Venus’ orbit and rotation are unusual and fascinate many astronomers, it is just one of two planets that rotate from east to west rather than west to east as we do. Uranus is the other planet that does this. Despite its unusual orbit and rotation it also has the most circular orbit around the sun of any of the other planets in the solar system, including us.
How long is a day on Venus?
Venus rotates on its axis much, much slower than earth does. A singular venus day takes 243 earth days. This is the longest day of any planet in our solar system and if longer even that a whole year on venus which is 225 earth days.
But the sun does not rise and set on each day on venus like it does here or on most other planets.
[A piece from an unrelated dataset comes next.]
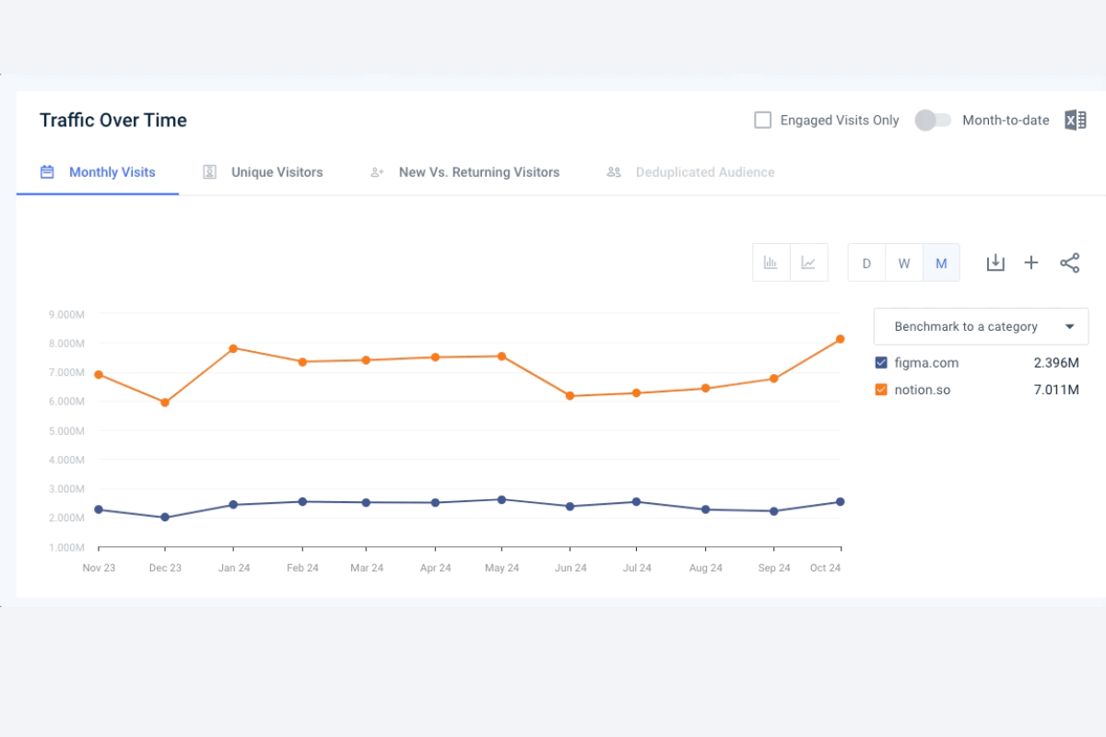Add a competitor with the plus icon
A day-night cycle on Venus takes 117 earth days, this is because Venus rotates in the opposite direction to earth and some other planets, so this also makes it rotate in the opposite direction of its orbital revolution around the sun as well.
Venus’ rotation is very slow, and Scientists think there may be a few reasons for this, one of them simply being because of how close it is to the sun. Mercury also suffers from slow rotation, although not quite as slow as venus. With there being around three days in a Mercury year.
Venus also has a very thick atmosphere with all its heavy gasses and heat. What is even more fascinating in recent years is how it seems that Venus is rotating 6.5 minutes slower than it was 16 years ago. This was discovered after mapping the surface of the planet. The conclusion of this correlates with along-term radar observations that have been taken from our planet.
So it is thought that perhaps this may be a result of its very thick atmosphere and high-speed winds. Due to a very heavy blanket of Co2 in the air, the surface pressure on Venus is 90 times what we experience here on earth and it has clouds of sulphuric acid that whip around it at hurricane speeds.
Might its hostile atmosphere be slowing it down?
Why does it rotate the other way?
There are a few theories as to why Venus spins the other day, but scientists are still a bit baffled by Venus; retrograde rotation. There are a few theories, and one of these is that Venus may have at one point spun as we do.
But somehow it simply, flipped its axis, perhaps it’s just upside down? One could argue that perhaps a large enough collision could have done this. But there are more theories, one that we believe a little more is that the sun’s gravitational pull on this planet’s very dense atmosphere could have caused tides.
These tides when combined with heavy friction between the mantle and core within venus’ crust could have caused it to flip. Finally, some believe that it never flipped, that perhaps its rotation simply slowed, stopped, and then started in the other direction as a result of gravitational pull from the sun as well as tidal effects from other planets.
What would it be like to stand on Venus?
If you are looking to take a vacation any time soon, we don’t recommend Venus. Its surface is rather savage.
It is very hot and dry, it has two large highland areas that are similar to the size of Australia and South America. It is rich in mountains and Volcanoes, the highest of its mountains being Maxwell Montes, which is 7 miles tall and higher than Mt.Everest.
It does not even have many craters, as any meteor that comes to face it usually burns up in its thick, violent sulphuric atmosphere. Even if you did still think this would be a nice place to take a trip to for spring break, we really suggest not going there.
Because you would not survive here, forget not being able to breathe the air of this planet, but you wouldn’t even be able to make it to the surface as the atmosphere is so heavy it would crush you and is so hot you would burn up immediately.
Venus is a fascinating planet with plenty of quirks but perhaps not the ideal vacation location.